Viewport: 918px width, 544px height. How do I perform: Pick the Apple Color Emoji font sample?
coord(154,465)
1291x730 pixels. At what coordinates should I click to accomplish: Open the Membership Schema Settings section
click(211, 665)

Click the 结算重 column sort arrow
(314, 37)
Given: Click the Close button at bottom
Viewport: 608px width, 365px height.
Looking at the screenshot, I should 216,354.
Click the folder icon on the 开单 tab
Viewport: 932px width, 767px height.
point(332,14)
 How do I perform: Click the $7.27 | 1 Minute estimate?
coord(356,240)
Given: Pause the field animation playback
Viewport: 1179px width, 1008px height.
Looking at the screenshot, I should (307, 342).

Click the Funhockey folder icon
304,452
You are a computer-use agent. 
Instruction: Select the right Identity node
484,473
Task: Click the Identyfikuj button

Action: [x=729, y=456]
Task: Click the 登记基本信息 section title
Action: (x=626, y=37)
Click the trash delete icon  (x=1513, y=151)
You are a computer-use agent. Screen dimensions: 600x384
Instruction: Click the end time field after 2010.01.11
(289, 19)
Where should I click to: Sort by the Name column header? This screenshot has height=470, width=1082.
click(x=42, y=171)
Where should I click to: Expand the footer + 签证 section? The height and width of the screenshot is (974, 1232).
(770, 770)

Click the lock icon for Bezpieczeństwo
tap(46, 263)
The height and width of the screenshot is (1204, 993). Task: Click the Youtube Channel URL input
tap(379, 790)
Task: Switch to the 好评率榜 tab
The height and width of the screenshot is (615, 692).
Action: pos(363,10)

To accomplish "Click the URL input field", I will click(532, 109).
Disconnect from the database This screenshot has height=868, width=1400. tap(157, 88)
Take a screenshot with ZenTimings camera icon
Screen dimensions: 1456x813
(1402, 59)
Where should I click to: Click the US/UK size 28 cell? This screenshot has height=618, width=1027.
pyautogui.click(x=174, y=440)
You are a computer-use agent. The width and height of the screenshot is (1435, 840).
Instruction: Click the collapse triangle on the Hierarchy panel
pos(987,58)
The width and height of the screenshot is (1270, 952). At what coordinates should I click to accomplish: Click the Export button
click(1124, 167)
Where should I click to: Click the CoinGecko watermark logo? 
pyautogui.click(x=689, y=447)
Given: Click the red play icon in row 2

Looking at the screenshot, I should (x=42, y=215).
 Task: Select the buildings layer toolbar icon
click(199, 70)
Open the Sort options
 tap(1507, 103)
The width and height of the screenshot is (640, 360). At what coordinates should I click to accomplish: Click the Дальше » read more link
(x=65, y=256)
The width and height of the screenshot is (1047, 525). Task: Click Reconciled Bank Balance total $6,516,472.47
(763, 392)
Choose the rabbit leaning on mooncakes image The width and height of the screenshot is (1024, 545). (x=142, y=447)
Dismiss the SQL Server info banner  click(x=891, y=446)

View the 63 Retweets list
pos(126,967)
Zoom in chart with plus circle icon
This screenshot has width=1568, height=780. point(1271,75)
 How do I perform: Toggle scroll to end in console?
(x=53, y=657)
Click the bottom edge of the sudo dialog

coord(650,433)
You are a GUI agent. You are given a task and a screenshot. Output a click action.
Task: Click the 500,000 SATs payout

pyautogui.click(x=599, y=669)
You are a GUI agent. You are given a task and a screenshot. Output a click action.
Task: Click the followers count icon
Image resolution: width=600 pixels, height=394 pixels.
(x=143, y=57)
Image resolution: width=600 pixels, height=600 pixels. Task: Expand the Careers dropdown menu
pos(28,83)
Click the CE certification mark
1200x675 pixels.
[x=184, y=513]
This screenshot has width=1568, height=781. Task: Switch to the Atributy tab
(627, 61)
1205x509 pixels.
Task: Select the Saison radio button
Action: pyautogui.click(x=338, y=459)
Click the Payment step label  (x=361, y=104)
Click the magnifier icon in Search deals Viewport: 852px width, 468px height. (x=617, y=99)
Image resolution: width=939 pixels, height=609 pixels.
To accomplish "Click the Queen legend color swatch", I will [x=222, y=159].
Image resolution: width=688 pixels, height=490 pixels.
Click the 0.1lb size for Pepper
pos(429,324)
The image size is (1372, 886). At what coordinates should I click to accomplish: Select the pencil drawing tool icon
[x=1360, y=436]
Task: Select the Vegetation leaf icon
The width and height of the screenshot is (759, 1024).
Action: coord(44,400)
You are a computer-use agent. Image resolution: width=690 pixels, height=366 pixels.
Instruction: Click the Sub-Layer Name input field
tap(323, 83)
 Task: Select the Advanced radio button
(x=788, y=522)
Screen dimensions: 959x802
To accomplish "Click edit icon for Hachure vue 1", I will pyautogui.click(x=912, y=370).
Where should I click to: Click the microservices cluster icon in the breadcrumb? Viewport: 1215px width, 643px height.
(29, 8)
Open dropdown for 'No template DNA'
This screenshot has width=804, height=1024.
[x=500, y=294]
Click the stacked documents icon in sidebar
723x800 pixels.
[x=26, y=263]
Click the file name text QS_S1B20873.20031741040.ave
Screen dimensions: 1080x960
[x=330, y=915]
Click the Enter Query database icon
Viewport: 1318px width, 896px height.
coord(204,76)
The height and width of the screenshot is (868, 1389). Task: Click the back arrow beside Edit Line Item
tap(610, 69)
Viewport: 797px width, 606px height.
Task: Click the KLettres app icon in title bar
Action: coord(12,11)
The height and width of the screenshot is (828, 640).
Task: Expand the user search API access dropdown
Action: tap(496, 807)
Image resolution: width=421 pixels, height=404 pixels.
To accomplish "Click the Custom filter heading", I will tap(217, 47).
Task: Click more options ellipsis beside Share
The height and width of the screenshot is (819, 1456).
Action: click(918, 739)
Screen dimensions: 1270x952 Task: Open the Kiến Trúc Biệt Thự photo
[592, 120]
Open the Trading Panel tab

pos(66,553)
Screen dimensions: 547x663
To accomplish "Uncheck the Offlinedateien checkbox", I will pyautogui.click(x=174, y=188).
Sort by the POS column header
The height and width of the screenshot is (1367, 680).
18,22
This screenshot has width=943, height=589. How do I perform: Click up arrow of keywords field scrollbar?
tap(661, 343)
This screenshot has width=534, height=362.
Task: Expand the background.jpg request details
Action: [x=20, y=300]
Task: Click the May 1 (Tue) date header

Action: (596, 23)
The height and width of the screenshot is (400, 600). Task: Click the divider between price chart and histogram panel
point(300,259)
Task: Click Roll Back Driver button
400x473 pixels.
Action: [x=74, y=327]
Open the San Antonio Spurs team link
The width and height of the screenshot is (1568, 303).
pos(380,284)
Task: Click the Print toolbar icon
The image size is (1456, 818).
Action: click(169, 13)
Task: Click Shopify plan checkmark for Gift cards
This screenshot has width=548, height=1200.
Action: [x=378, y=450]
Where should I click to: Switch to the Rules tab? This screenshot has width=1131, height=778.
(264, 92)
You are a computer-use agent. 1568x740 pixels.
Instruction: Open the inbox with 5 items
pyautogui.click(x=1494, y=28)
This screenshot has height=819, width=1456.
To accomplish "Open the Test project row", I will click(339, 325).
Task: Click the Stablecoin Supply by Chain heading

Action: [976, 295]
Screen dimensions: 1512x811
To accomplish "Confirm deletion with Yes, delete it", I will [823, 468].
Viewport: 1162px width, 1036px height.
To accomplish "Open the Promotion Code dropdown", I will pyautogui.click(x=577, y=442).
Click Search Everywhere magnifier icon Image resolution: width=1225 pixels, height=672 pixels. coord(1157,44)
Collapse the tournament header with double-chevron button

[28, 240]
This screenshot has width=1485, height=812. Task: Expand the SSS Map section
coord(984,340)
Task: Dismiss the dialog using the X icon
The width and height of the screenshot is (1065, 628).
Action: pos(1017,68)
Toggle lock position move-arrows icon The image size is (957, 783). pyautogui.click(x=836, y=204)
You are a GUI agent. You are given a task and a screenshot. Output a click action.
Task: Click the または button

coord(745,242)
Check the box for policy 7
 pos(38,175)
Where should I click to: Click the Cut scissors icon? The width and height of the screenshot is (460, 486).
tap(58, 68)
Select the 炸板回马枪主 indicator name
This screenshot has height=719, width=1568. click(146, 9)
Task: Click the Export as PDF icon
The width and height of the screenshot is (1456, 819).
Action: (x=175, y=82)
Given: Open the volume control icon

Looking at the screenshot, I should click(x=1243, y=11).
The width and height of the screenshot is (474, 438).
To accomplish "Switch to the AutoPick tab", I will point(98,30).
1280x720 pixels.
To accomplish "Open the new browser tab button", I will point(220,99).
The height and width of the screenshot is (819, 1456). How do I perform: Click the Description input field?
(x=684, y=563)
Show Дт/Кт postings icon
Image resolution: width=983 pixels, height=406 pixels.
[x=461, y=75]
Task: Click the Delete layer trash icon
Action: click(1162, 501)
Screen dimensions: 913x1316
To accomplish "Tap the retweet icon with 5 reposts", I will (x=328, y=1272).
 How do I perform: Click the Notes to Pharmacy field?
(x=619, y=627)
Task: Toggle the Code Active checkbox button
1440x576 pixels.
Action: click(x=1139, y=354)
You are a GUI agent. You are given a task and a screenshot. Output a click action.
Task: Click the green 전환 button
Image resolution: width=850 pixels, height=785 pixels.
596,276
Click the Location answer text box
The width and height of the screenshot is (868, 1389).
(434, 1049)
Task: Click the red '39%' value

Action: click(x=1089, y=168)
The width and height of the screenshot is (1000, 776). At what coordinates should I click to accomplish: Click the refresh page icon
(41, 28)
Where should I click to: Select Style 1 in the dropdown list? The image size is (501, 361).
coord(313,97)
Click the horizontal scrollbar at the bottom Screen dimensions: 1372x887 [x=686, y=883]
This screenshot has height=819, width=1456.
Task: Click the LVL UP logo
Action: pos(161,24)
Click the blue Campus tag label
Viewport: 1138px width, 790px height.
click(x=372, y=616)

Problem to work on ▸
Copy the data verbatim, everything from the line containing "The height and width of the screenshot is (1204, 993)." down to the line containing "will click(532, 109).", both included.

Task answer ▸
The height and width of the screenshot is (1204, 993). Task: Click the Youtube Channel URL input
tap(379, 790)
Task: Switch to the 好评率榜 tab
The height and width of the screenshot is (615, 692).
Action: pos(363,10)

To accomplish "Click the URL input field", I will click(532, 109).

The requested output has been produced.